The association filed a lawsuit against the Internet company, alleging that it encouraged users to copy and distribute copyrighted works, and that its filtering efforts were minimal.
The RIAA, a trade organization for major record labels, is joined in the suit by the National Music Publishers Association and the Harry Fox Agency, which represents songwriters. The suit was filed in New York federal court.
Don’t Play It Again, Sam
In its suit, the RIAA charges that Audiogalaxy had ample knowledge of the infringements occurring on its system and actually touted itself as the next Napster.

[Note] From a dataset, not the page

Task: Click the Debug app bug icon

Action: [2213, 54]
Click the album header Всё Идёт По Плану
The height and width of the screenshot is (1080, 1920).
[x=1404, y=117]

“With functions such as the ability to download entire songs and albums, cover artwork and software, as well as a peer-to-peer file-sharing function, Audiogalaxy’s system is even more egregious than that of Napster,” the complaint states.
The RIAA claims the service was repeatedly warned that it was diving deep into copyright infringement waters, but Audiogalaxy kept taking the plunge anyway.
Matt Oppenheim, senior vice president of business and legal affairs for the RIAA, told the E-Commerce Times: “Though claiming fealty to copyrights, Audiogalaxy continues to offer up virtually all of the music we told them should be excluded. The firm’s sieve-like filter has been totally ineffective.”
Holes in the Screen
The RIAA seems especially irked by Audiogalaxy’s half-hearted filtering attempts. When presented with a list of no-no songs the service employed some blocking techniques, but with mixed results. Often, a song with multiple matches would be blocked in some cases and not in others.
If it had not been for the Napster suit, Audiogalaxy may have eschewed even that level of filtering. The service only began filtering attempts after a federal judge ordered Napster to start blocking access to copyrighted works in mid-2001.
“Audiogalaxy and Napster are cut from the same cloth,” Oppenheim said.
Out of the Groove
Proving to be relentless in trying to take down file-sharing sites, the RIAA has copyright suits pending against Napster, MP3Board, Kazaa BV, StreamCast Networks, Grokster and Madster.
Last week, Kazaa gave up the fight, declaring itself crushed under legal costs. Also, recently, the attorney for StreamCast stepped aside when it became obvious that the company would soon run out money for legal fees.
It remains to be seen whether Audiogalaxy can buck the trend and find enough ready cash for lawyers. Although suits against such “music for the people” start-ups have sparked discussion about the value of free online music, even powerhouse Napster was ultimately felled by litigation.
CEO Edward P. Murphy of the National Music Publisher Association said that through its obvious disregard for copyright, Audiogalaxy had hastened filing of the suit. He added that “[to] do otherwise would be to abandon America’s music community to the pirates.”
Audiogalaxy representatives failed to respond to NewsFactor’s query prior to publication.